The Key Is to Keep Pushing
Written by Sonny Grosso for the RSDSA blog.
In November 2015, “Security to FP2 STAT” came over the radio. As I reached the room, a patient who had just come down from surgery was violently coming out of anesthesia. He was 6’3” and I am 5’9”. After several attempts to calm and subdue him, I held him down tightly as they administered Adavan through his IV. Mission accomplished!
Within 20 minutes, my left hand swelled grossly and began turning purple. The pain was almost unbearable. I went to the ER and they x-rayed my hand and wrist. It showed no breaks or tears. Since it was a work related injury I was forced to stay home and not return until cleared.
After visiting three surgeons, undergoing CAT Scans and MRI’s, I was sent to physical therapy. The ice and heat stimulation made the plane flare up my arm into my shoulder. Big boy tears streamed down my face every time.
After numerous nerve tests and ROM tests, I was referred to a neurologist. After more nerve tests and ROM testing, he whispered, “I hope I am very wrong, but I believe you have CRPS, Complex Regional Pain Syndrome. Formerly known as RSD Reflex Sympathetic Dystrophy.”
“What the hell is that?,” I asked and he explained as neat he could to this layman’s brain. He instructed me to research it online and ordered a complete body scan. The scan showed no evidence of RSD/CRPS.
My next and final stop was to a pain management doctor who immediately confirmed RSD/CRPS after several tests and examinations. After trial and error on medications and my desire NOT take opioids, Gabapentin and Cymbalta were prescribed. It helped with the pain, but not the swelling.
I underwent ganglion nerve blocks, ketamine infusions, and more ice and heat stimulations. Nothing worked which depressed me greatly because I knew other patients who had almost immediately success with both. We raised and lowered the dosages until we found a level field of existence. Over the next four years, it spread from my left hand/wrist up the arm to my shoulder and then down the right shoulder, arm and wrist/hand. Often times it looks like I have cartoon hands.

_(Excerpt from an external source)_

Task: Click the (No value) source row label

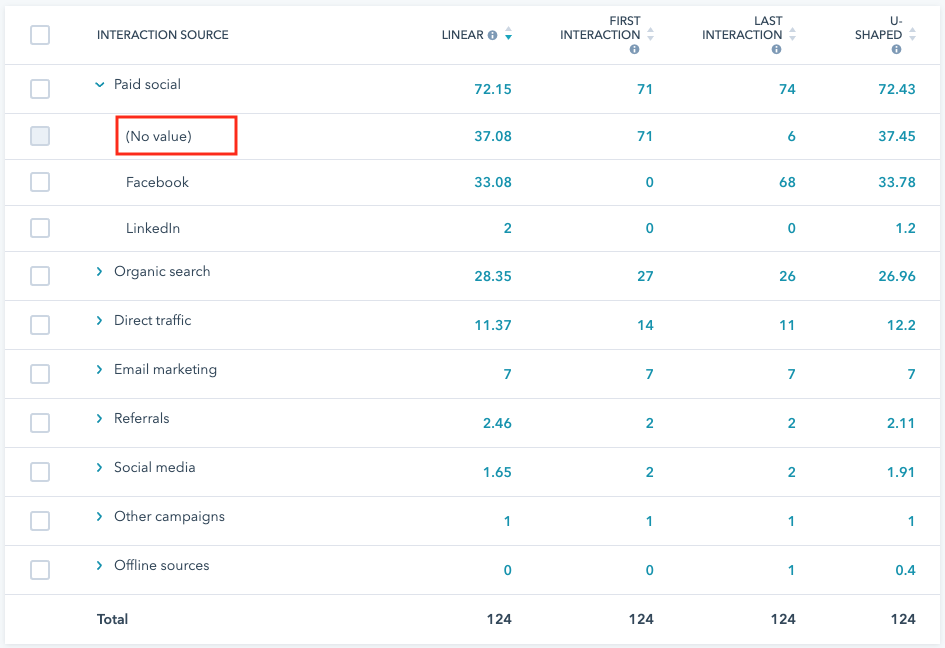Action: (158, 136)
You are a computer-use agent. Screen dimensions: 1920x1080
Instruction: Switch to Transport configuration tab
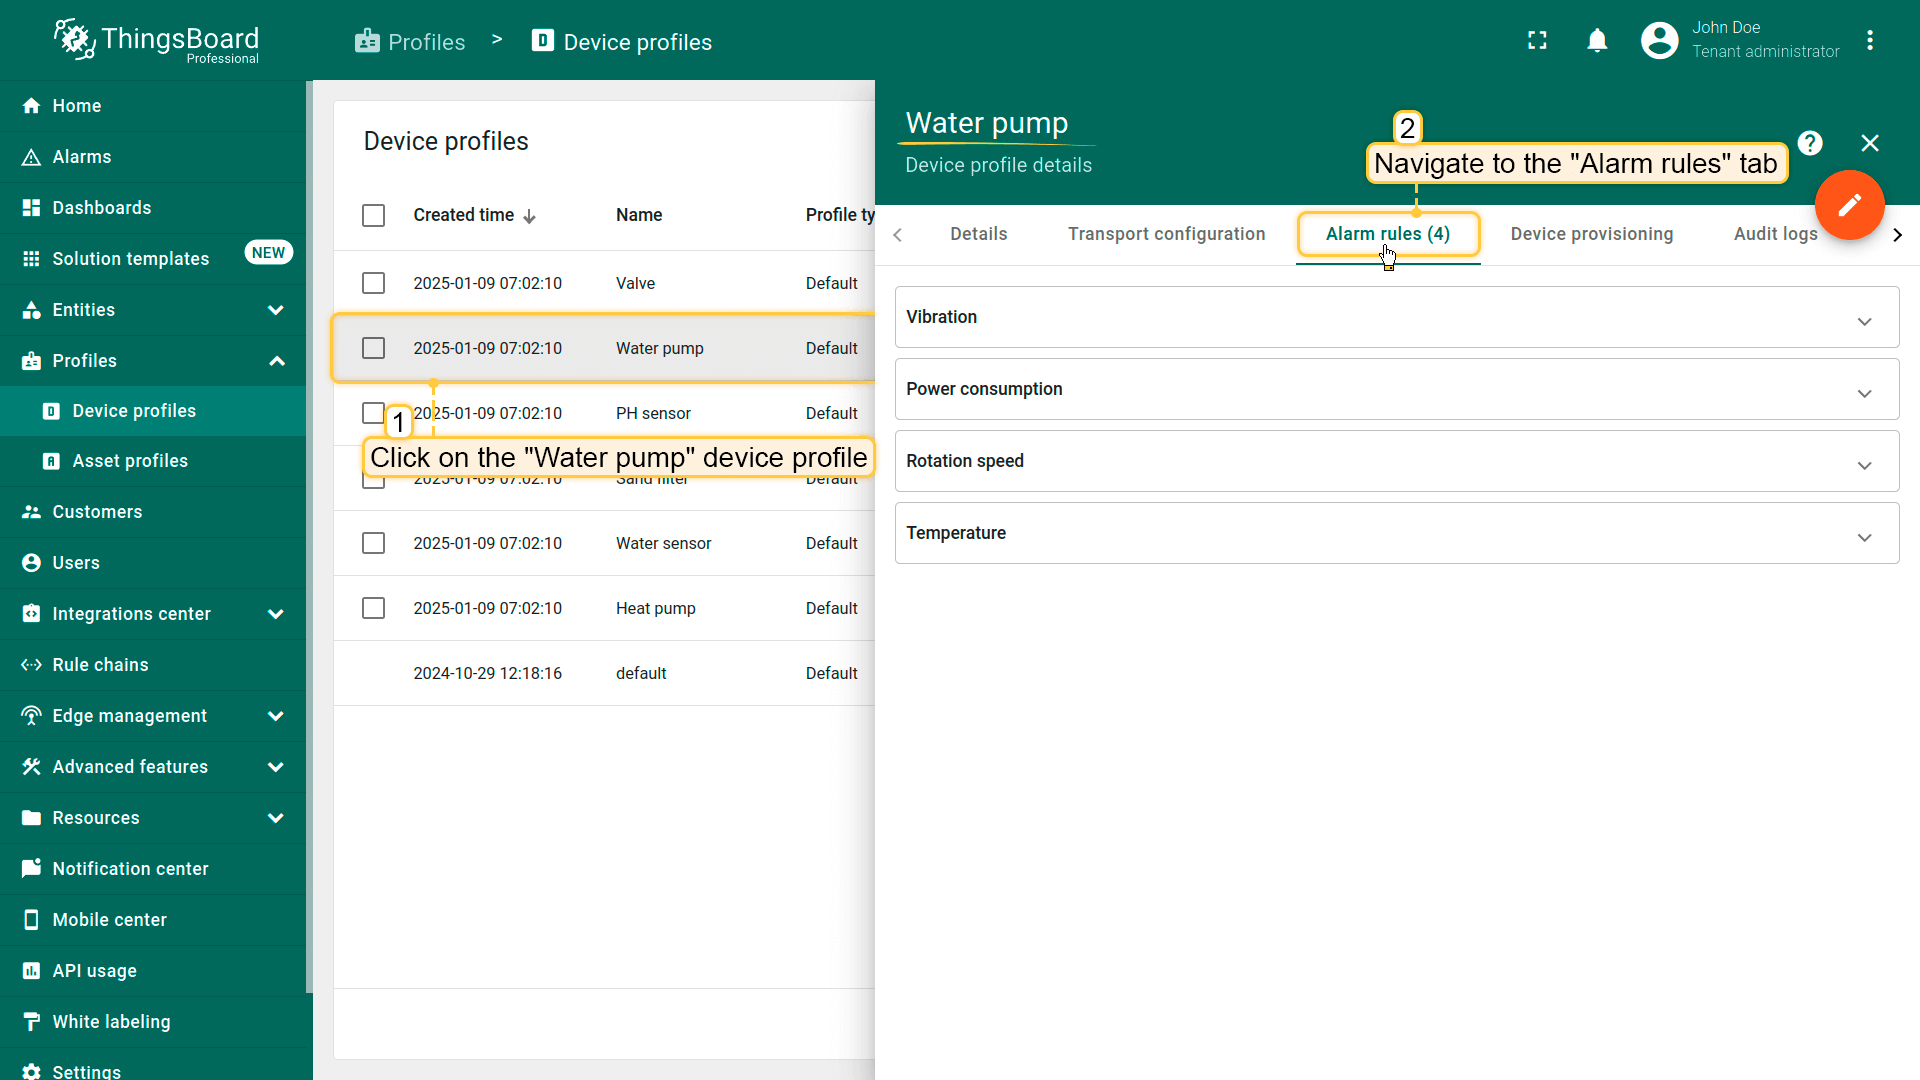(x=1166, y=234)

By 2019, it was also in both feet with similar swelling. Workman’s Comp doctors were more than reluctant to concur with the diagnosis and treatments. Obviously the cost factor was their main ally in these decisions. But over time and much traveling around New York State, they slowly began to concur.

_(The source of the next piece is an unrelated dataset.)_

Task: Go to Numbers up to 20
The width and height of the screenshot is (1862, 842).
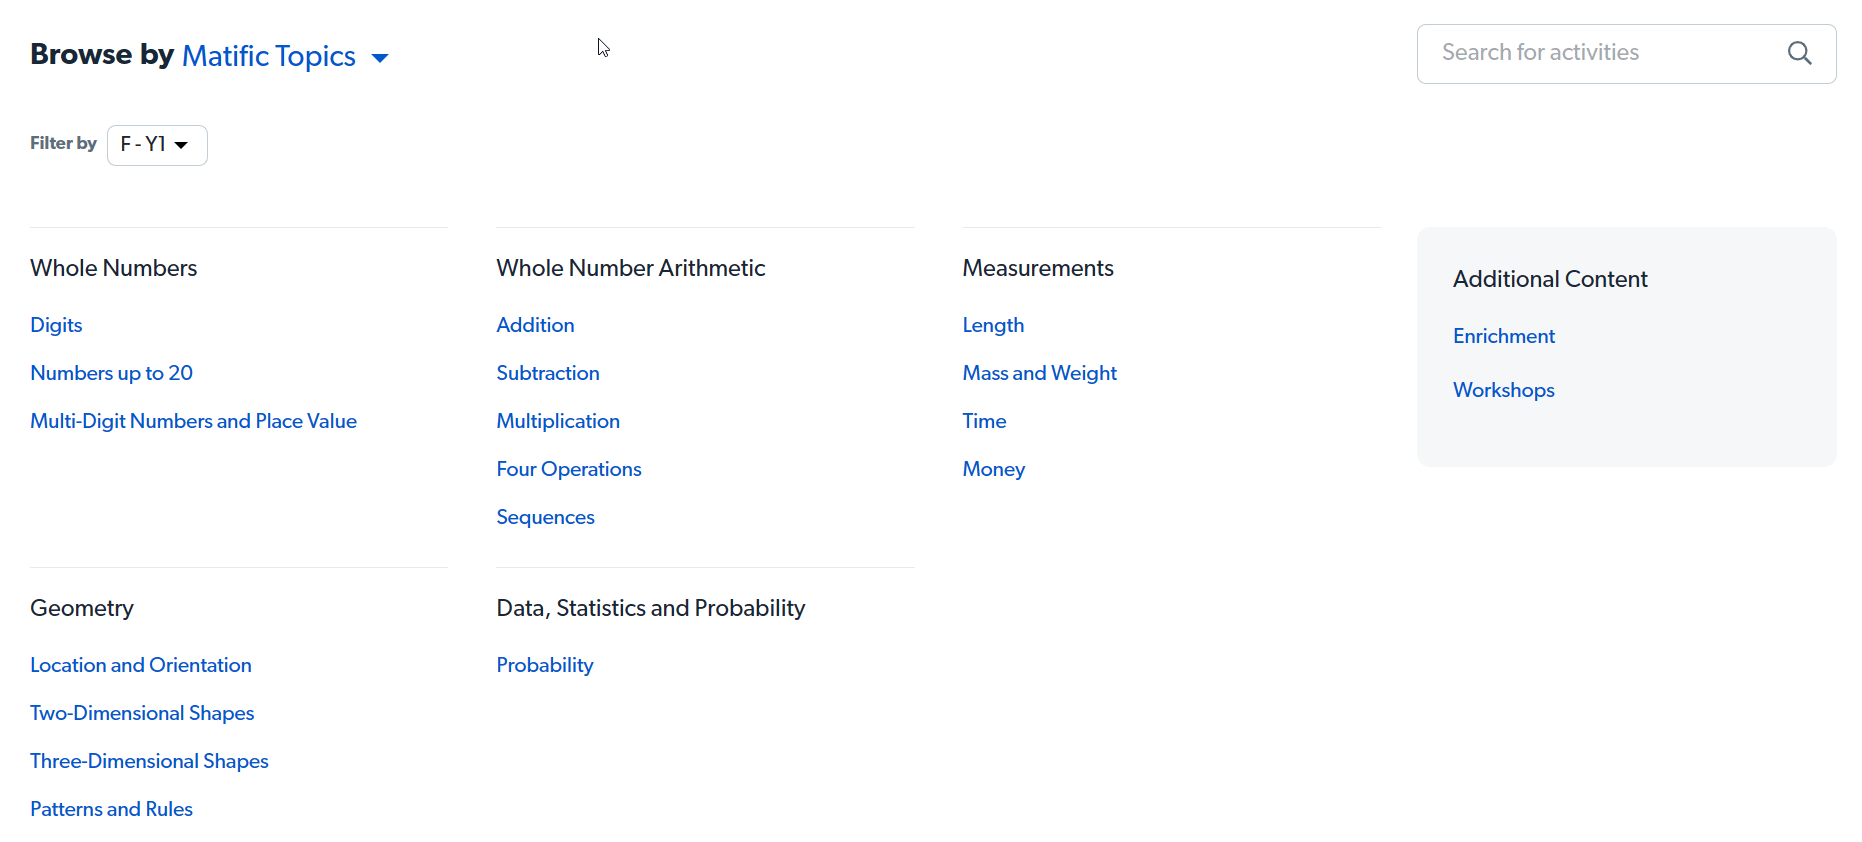Action: tap(111, 373)
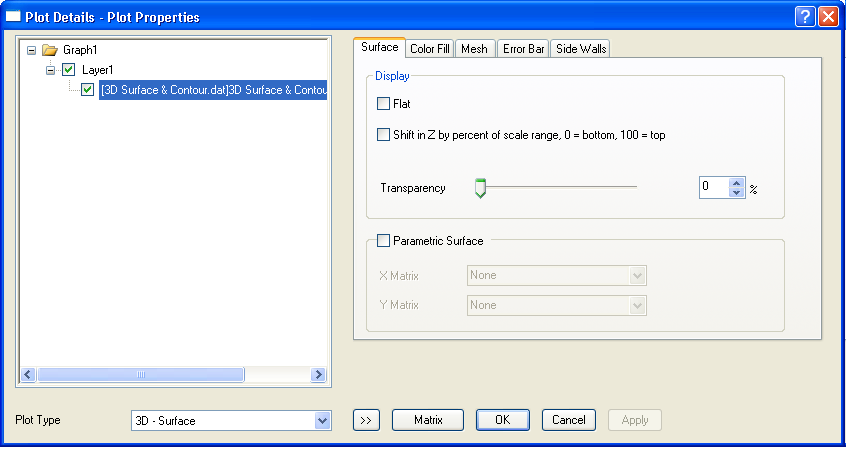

In 2019/2020 I was diagnosed with prostate cancer and underwent CyberKnife radiation. The radiation caused necrotic tissue damage to the prostate and bladder. Many rounds of antibiotics did not solve the burning urination that comes with the tissue damage. I was ordered to undergo 40 rounds in the Hyperbaric Oxygen Therapy (The Michael Jackson Tube).
After 15 rounds I began to notice the swelling disappearing. The pain increased slightly, but it was bearable. After 25 rounds, my hands and feet looked almost normal again. So while the HBOT didn’t help my prostate problems, it visibly had a positive effect on the abnormal swelling and discoloration. I’ll take it!
With all of the theories and practices out there, it was this fluke that helped me. But the key is to keep pushing. Keep asking the questions. Many people still look to us as fakes, hypochondriacs and scammers. Even though the disease, syndrome, disorder (whatever they want to call it) has been around.
The only mental thing about RSD/CRPS is what we allow it to do to us. Once we can understand that not everyone will grasp what we go though, unless there is grossly visible swelling, we can explain, advocate, and even teach/preach about this physically and mentally debilitating medical condition. If they get it, fine. If they don’t get it, fine. It’s our battle, our pain, our lifestyle change.
Surrounding ourselves with a great support group (regardless if they are family are not) , is just as important as any medication, physical therapy or counseling out there. Do what you love. Do not shut people out. Sing, dance, swim, visit, whatever brings a smile to your heart and gives you a mental break from the pain. We must also remember to sometimes put our superhero capes in the closet, swallow our pride and ask for the help we need to live each day.
I pray every day for all people, of all nations suffering from all diseases and disorders. As a cancer survivor now for the third time in my life, this is clearly the hardest fight I ever fought. So my fellow Warriors, I stand with you, fists up, ready to kick the medical alphabet around the world. I love you all and pray for your healing.